I have been struggling with a social predicament. Years ago when I was diagnosed with sarcoidosis, I started to receive unsolicited “advice” from others. Then came the cancer diagnosis and the amount of unsolicited advice multiplied tenfold.
How should I respond when someone starts telling me about some “miracle cure” that they heard about from the brother-in-law of their co-worker’s second cousin twice removed? What should I do when I get a personal (not spam) email with advice to “juice” or “read so-n-so’s book” or take some herb, or buy a prayer crystal? Recently the advice is about supplements and strange concoctions that are practically guaranteeing that my body will think that my stomach is still present. There are shakes and supplements that will enable me to forsake all conventional medicines and promise unlimited energy, bottomless wisdom, enhanced memory and even the gift of playing the piano. Why, if I combine some of them, I might be able to dance in a ballet in a few weeks or acquire enough wealth to make my friends envious. Not to mention that I can also forsake my female parts and grow a large hard penis to compliment my full head of hair.
There is never any scientific research on any of these (they claim it is because of a conspiracy between medicine (what would doctors do if we can be cured without their help) and the evil drug companies (who exist for the sole purpose of becoming filthy rich off our suffering). Why some of these products cost a mere three payments of $39.99 (plus shipping and handling).

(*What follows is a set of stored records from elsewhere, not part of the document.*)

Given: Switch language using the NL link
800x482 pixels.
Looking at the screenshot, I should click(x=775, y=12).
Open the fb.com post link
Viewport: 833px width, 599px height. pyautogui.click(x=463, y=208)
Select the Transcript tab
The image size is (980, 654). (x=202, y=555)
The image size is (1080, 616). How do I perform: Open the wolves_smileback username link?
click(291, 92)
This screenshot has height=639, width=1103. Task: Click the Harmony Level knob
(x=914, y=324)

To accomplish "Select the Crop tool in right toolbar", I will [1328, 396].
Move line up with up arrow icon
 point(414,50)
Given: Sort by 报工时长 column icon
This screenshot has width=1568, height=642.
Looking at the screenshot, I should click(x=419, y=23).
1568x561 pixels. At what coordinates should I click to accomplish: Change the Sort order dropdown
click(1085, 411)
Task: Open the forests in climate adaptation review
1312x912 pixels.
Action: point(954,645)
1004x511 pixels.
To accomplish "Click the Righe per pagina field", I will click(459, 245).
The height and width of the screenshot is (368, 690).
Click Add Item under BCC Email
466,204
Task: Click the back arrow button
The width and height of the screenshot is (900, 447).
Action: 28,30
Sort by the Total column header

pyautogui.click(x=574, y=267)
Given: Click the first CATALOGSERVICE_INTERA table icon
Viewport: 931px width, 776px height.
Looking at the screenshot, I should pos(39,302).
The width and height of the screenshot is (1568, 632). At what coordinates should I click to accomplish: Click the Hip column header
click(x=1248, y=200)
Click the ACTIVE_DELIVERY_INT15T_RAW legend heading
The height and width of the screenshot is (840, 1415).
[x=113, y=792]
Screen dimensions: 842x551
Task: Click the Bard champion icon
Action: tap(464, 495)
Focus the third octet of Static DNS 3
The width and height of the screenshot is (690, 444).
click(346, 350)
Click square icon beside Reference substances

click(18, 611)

No FDA approval is needed (the FDA is linked but not confirmed to be part of the conspiracy theory). Some of these cures are currently in your kitchen and all you need to do in order to harness their power is purchase the instructions (often in the form of a book, a manifesto or an email). Some even imply that only those who have a death wish would let these miracle cures slip way.
If I am told one more time how BillyJoeJimBob was cured of his terminal cancer just 2 days prior to his death by removing dihydrogen monoxide completely from his environment I am going to scream.
(for a giggle go here http://www.dhmo.org/ be sure to follow the link to cancer. Then surf over to here http://en.wikipedia.org/wiki/Dihydrogen_monoxide_hoax – guaranteed to bring you a smile)
So, how should I respond to these (mostly well-meaning but uneducated) people? Do they really believe that drinking pomegranate juice will cure everything from cancer to dandruff?
Some of my current response options include:
1. Ask them to purchase said product so they can become credited with saving my wretched life
2. Look at them with horror and tell them that NASA has banned that product from terrestrial use due to a connection between its use and the planets aligning
3. Shake head sadly and show them the stories of Big Foot and whisper “side effects”
4. Tell them that crystals are government mind probes and to avoid this I would have to wear an aluminum foil hat all day to keep my thoughts private
5. Tell them that the colon cleanses actually implant alien seeds in our bodies and that people who have had the colon cleanse also experience loss of bowel contents
6. Reveal that asparagus makes your pee smell and might be linked to nasal cancer and/or toilet bowl scum
More often, I am a wimp and I simply look at them, nod my head and mutter something along the line of “oh, I will have to check that out.” Of course that doesn’t help when they are the ones selling the product (mind you – they claim only to make a small amount of money as the real profits go to “research” for further miracle uses – after all there are millions of bones broken each year that could be prevented and thousands of paper cuts to be healed).
Not all of these cures cost money. In some cases, simply forwarding the prayer on to 10 of your friends will not only guarantee your survival but will curse your friends if they do not. You can acquire the power over life or death. Wow, think of how much money you could make if you charged your friends for each time you don’t send them the latest prayer cure. Stand aside Oprah, we have a new Unangel Network ready to give you a run for the gullible dollar.
Sadly, though, many would take on a financial burden sure to challenge even Bill Gates if they thought they could save themselves or a loved one. Everyone wants to believe in a cure. By trying anything/everything maybe some can find peace knowing that no rock was unturned, no fruit unjuiced, no shark cartridge unground, no apricot seed unpitted, and no deity ignored.